Excerpted data:
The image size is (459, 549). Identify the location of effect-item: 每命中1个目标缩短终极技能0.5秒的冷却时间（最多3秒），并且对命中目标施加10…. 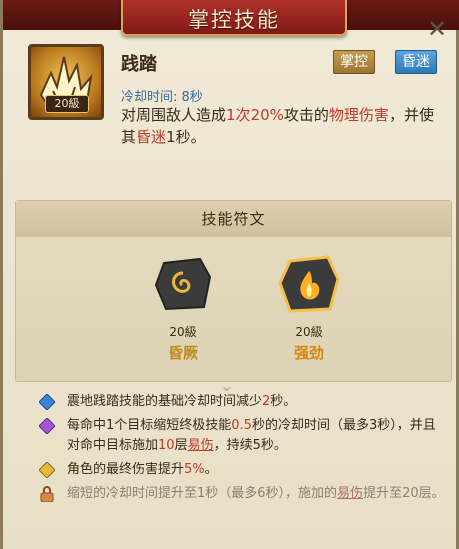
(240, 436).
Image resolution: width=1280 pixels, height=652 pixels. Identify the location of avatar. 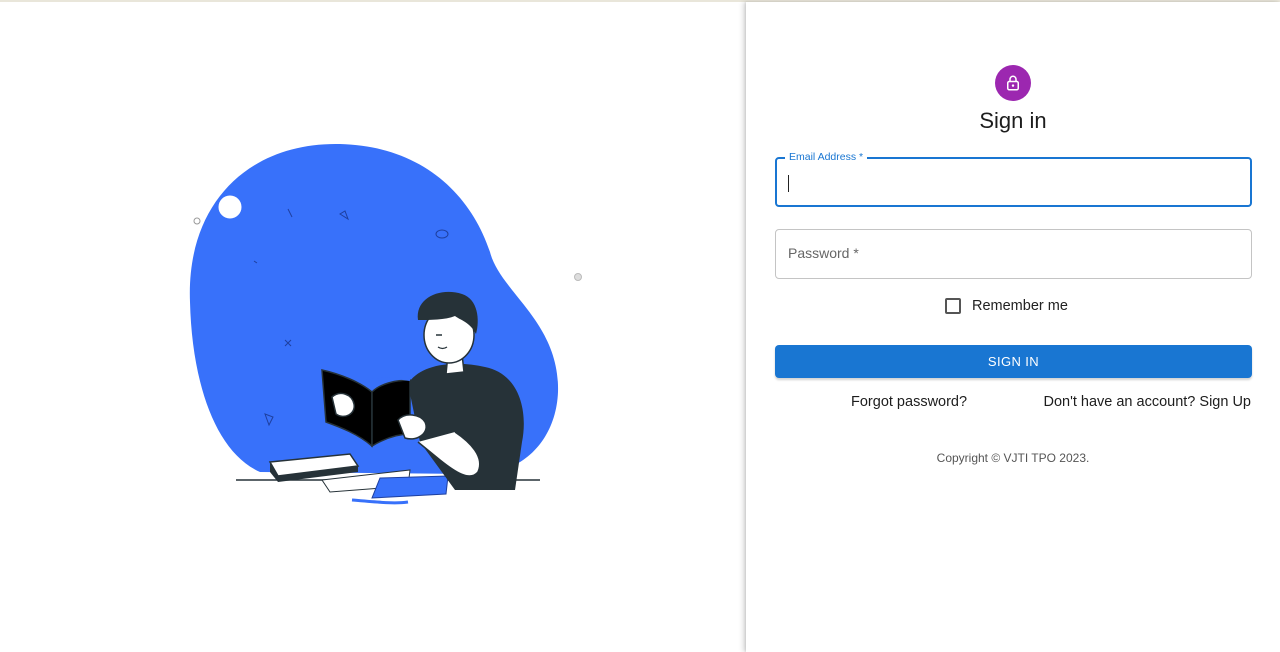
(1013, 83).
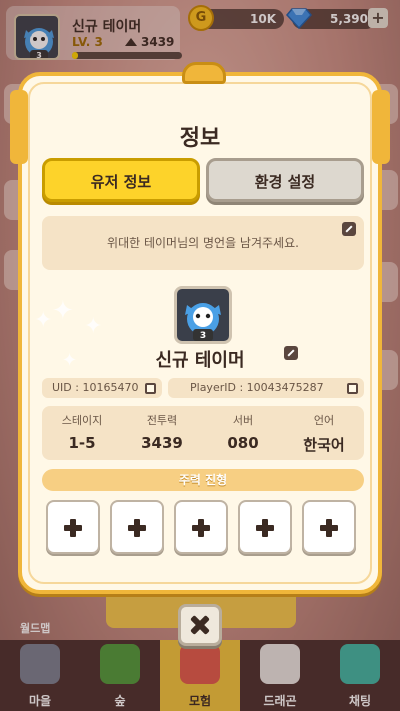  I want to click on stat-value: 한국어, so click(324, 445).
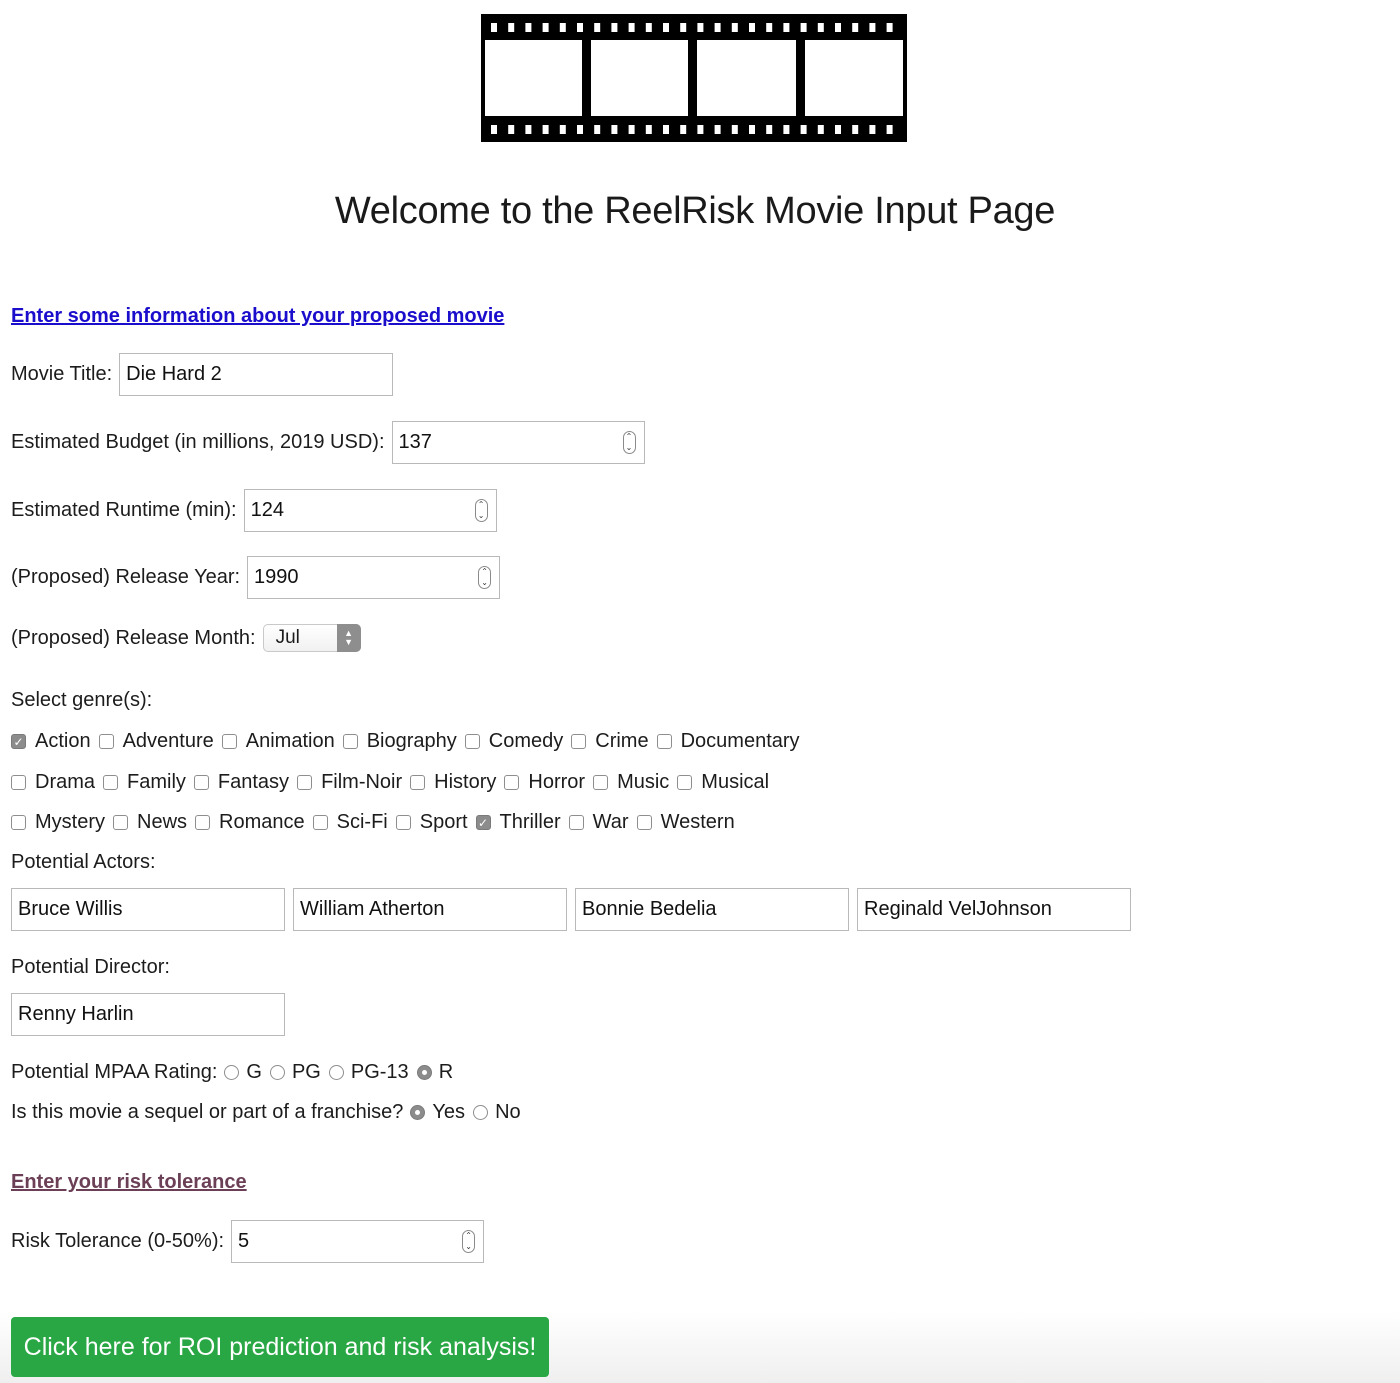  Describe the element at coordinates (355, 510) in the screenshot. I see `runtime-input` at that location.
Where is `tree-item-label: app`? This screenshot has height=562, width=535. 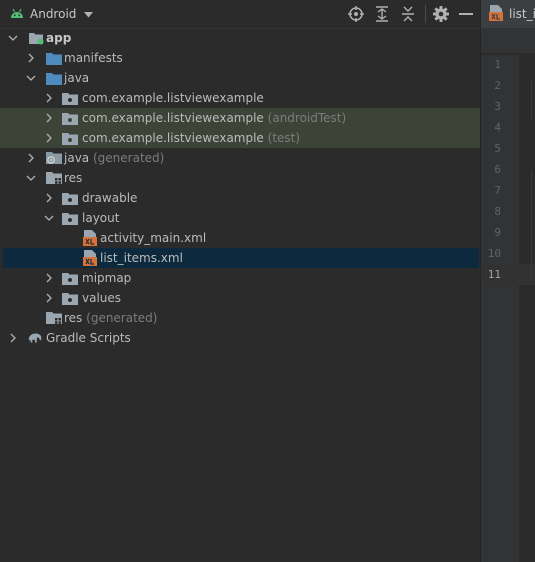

---

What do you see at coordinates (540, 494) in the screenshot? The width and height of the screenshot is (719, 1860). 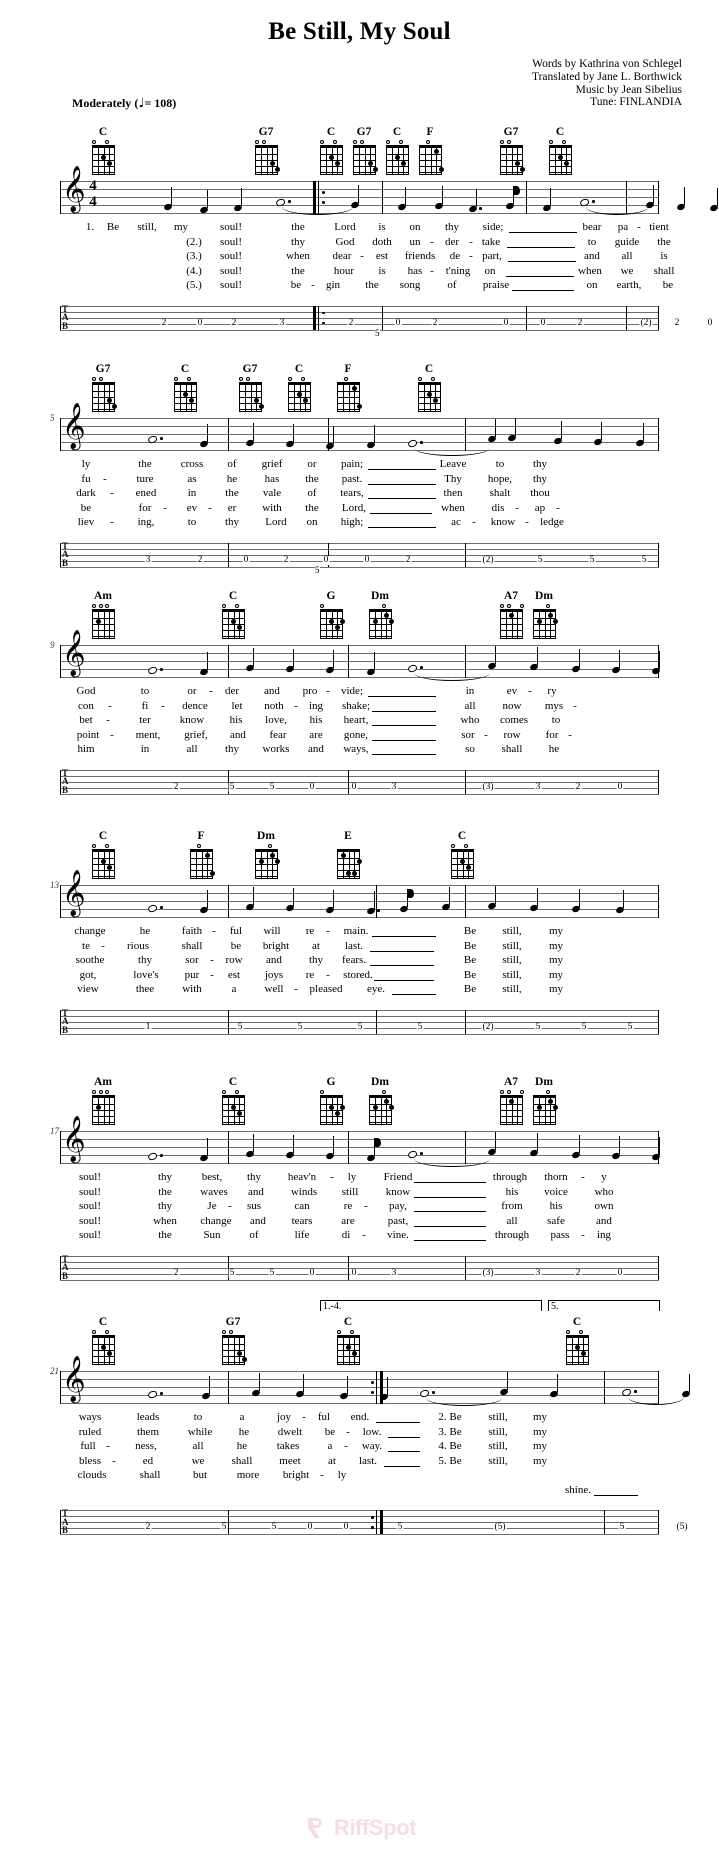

Work order: Please rewrite the listing from the line containing "The image size" down through the line containing "has height=562, width=535.", changing "Identify" to "Locate" and keeping all else the same. Leave out the pictures.

Expected answer:
The image size is (459, 549). Locate the location of effect-item: 每命中1个目标缩短终极技能0.5秒的冷却时间（最多3秒），并且对命中目标施加10…. 
(240, 436).
Image resolution: width=1280 pixels, height=652 pixels. Locate the location of avatar. 
(1013, 83).
  I want to click on stat-value: 한국어, so click(324, 445).
  Describe the element at coordinates (355, 510) in the screenshot. I see `runtime-input` at that location.
Where is `tree-item-label: app`? This screenshot has height=562, width=535. 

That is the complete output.